It’s really magical taking a college course on comedy. Who doesn’t like to laugh? There is much to study about laughter: the sociological reasons why we laugh harder in a group than alone; the physiology of descending into a giggling fit that won’t stop; the psychology in Freud’s joke triad of joke telling, joke listening, and joke being the butt of. To say nothing of how something as sweet-sounding as tickle can be either tender or abusive. Comedy is serious stuff.
Except when you get to choose a topic for your final paper and you decide on the Marx Brothers. Then it’s off to the races, literally, beginning with A Day at the Races followed by A Night at the Opera topped off by my favorite,Duck Soup. In case you’re the age of the clerk at Blockbuster who wasn’t sure who the comedians were or why their work has lived on for a century, I’ll give you this analogy: If the Marx Brothers were the Jacksons, Groucho would be Michael. And so would Harpo and Chico.

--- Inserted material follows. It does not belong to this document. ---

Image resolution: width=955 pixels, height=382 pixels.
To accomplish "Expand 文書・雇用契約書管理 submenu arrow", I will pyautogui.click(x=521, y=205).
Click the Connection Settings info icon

Watching the Marx Brothers in action is the closest you’ll get nowadays to experiencing vaudeville. The quick scene changes, scene stealing, pocket picking, face mugging, fake accents, fake accidents, girl chasing – all still frenetic and fresh and funny. The Groucho one-liners are still the prize. In Animal Crackers, Groucho woos two wealthy matrons while being attracted to neither. Smiling charmingly, he says to them, “How happy I could be with either of you if you’d both just go away.” To a stuffy party guest who approaches him with, “Haven’t we met before?” Groucho says, “I don’t think so. I’m not even sure I’m seeing you now.” Like ‘em? Here’s more:
I’ve had a perfectly wonderful evening. But this wasn’t it.
She got her looks from her father. He’s a plastic surgeon.
Outside of a dog, a book is man’s best friend. Inside of a dog, it’s too dark to read.
Either this man is dead or my watch has stopped.
I don’t have a photograph, but you can have my footprints. They’re upstairs in my socks.
Time flies like an arrow. Fruit flies like a banana.
The musical numbers are either corny or hilarious. My favorites are the Groucho anthems with titles that tell you all you need to know: “Everyone Says I Love You,” “Hello, I Must Be Going,” Whatever It Is, I’m Against It.” A week after watching Animal Crackers, I’m still humming “Hooray for Captain Spaulding.” I also enjoy the inside jokes inserted by writers too smart by a mile. In Horse Feathers, the central plot involves a college football game between Huxley College and its rival, Darwin College. Historically speaking, Thomas Henry Huxley was a defender of Charles Darwin’s theory of evolution. Similarly, the song “Hooray for Captain Spaulding” was a sly reference to a real Captain Spaulding, an army officer arrested several years earlier for selling cocaine to Hollywood residents.
The best part, every bit as good as how talented they were, is the fact that they were friends as well as brothers. They were generous onstage and onscreen, giving each other equal chances to get the laugh. Groucho could be the straight man in one scene and the joker in the next, never hesitant to make himself the joke. It was Groucho who Woody Allen famously quoted as saying, “I don’t want to belong to any club that would accept me as a member.” No sense arguing with him about it. He’d only say, “Those are my principles, and if you don’t like them. . . well, I have others.”